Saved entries
####################
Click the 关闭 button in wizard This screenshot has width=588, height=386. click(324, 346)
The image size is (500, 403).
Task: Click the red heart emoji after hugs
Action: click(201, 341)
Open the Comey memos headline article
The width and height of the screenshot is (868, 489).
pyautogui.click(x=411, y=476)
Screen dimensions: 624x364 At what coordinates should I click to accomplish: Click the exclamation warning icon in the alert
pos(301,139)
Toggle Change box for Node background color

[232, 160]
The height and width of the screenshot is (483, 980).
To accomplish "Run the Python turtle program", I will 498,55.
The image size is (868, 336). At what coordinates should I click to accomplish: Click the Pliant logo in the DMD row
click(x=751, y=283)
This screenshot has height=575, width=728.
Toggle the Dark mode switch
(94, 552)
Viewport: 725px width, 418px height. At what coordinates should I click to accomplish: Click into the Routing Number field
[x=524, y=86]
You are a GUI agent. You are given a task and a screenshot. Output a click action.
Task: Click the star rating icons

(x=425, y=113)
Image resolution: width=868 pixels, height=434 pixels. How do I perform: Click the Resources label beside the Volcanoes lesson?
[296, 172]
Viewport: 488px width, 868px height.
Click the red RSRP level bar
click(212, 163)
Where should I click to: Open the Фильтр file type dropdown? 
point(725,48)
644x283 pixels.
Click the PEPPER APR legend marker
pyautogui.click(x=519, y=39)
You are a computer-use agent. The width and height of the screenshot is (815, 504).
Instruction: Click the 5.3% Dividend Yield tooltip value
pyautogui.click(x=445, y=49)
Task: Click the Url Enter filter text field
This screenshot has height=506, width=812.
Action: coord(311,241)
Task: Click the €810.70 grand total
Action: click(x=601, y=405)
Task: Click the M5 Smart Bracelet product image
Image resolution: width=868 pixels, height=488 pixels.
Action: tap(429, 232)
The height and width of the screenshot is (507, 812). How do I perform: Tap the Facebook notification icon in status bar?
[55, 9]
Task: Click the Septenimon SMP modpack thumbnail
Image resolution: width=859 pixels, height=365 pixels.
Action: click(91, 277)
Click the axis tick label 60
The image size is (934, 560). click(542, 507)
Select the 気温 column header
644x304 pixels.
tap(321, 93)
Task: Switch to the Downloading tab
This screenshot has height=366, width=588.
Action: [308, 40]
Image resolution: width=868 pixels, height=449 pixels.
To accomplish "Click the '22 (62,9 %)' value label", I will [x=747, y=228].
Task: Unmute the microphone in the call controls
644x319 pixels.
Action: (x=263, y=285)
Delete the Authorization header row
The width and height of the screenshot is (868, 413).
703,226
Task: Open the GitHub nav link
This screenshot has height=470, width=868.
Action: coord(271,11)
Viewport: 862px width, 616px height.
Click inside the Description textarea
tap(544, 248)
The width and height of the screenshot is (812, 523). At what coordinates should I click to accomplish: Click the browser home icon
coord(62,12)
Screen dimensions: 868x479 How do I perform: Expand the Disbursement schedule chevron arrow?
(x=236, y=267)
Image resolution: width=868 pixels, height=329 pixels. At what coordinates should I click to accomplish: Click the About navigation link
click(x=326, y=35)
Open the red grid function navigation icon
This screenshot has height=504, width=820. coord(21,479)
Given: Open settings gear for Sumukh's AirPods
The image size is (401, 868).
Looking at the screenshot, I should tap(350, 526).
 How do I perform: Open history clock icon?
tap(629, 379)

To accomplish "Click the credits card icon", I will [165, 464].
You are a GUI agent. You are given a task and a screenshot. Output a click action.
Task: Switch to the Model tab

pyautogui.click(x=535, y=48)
####################
**Try it**: Restate each entry word for word.

**Exercise output**:
Click the 关闭 button in wizard This screenshot has width=588, height=386. click(324, 346)
The image size is (500, 403).
Task: Click the red heart emoji after hugs
Action: click(201, 341)
Open the Comey memos headline article
The width and height of the screenshot is (868, 489).
pyautogui.click(x=411, y=476)
Screen dimensions: 624x364 At what coordinates should I click to accomplish: Click the exclamation warning icon in the alert
pos(301,139)
Toggle Change box for Node background color

[232, 160]
The height and width of the screenshot is (483, 980).
To accomplish "Run the Python turtle program", I will 498,55.
The image size is (868, 336). At what coordinates should I click to accomplish: Click the Pliant logo in the DMD row
click(x=751, y=283)
This screenshot has height=575, width=728.
Toggle the Dark mode switch
(94, 552)
Viewport: 725px width, 418px height. At what coordinates should I click to accomplish: Click into the Routing Number field
[x=524, y=86]
You are a GUI agent. You are given a task and a screenshot. Output a click action.
Task: Click the star rating icons

(x=425, y=113)
Image resolution: width=868 pixels, height=434 pixels. How do I perform: Click the Resources label beside the Volcanoes lesson?
[296, 172]
Viewport: 488px width, 868px height.
Click the red RSRP level bar
click(212, 163)
Where should I click to: Open the Фильтр file type dropdown? 
point(725,48)
644x283 pixels.
Click the PEPPER APR legend marker
pyautogui.click(x=519, y=39)
You are a computer-use agent. The width and height of the screenshot is (815, 504).
Instruction: Click the 5.3% Dividend Yield tooltip value
pyautogui.click(x=445, y=49)
Task: Click the Url Enter filter text field
This screenshot has height=506, width=812.
Action: coord(311,241)
Task: Click the €810.70 grand total
Action: click(x=601, y=405)
Task: Click the M5 Smart Bracelet product image
Image resolution: width=868 pixels, height=488 pixels.
Action: tap(429, 232)
The height and width of the screenshot is (507, 812). How do I perform: Tap the Facebook notification icon in status bar?
[55, 9]
Task: Click the Septenimon SMP modpack thumbnail
Image resolution: width=859 pixels, height=365 pixels.
Action: click(91, 277)
Click the axis tick label 60
The image size is (934, 560). click(542, 507)
Select the 気温 column header
644x304 pixels.
tap(321, 93)
Task: Switch to the Downloading tab
This screenshot has height=366, width=588.
Action: [308, 40]
Image resolution: width=868 pixels, height=449 pixels.
To accomplish "Click the '22 (62,9 %)' value label", I will [x=747, y=228].
Task: Unmute the microphone in the call controls
644x319 pixels.
Action: (x=263, y=285)
Delete the Authorization header row
The width and height of the screenshot is (868, 413).
703,226
Task: Open the GitHub nav link
This screenshot has height=470, width=868.
Action: coord(271,11)
Viewport: 862px width, 616px height.
Click inside the Description textarea
tap(544, 248)
The width and height of the screenshot is (812, 523). At what coordinates should I click to accomplish: Click the browser home icon
coord(62,12)
Screen dimensions: 868x479 How do I perform: Expand the Disbursement schedule chevron arrow?
(x=236, y=267)
Image resolution: width=868 pixels, height=329 pixels. At what coordinates should I click to accomplish: Click the About navigation link
click(x=326, y=35)
Open the red grid function navigation icon
This screenshot has height=504, width=820. coord(21,479)
Given: Open settings gear for Sumukh's AirPods
The image size is (401, 868).
Looking at the screenshot, I should tap(350, 526).
 How do I perform: Open history clock icon?
tap(629, 379)

To accomplish "Click the credits card icon", I will [165, 464].
You are a GUI agent. You are given a task and a screenshot. Output a click action.
Task: Switch to the Model tab

pyautogui.click(x=535, y=48)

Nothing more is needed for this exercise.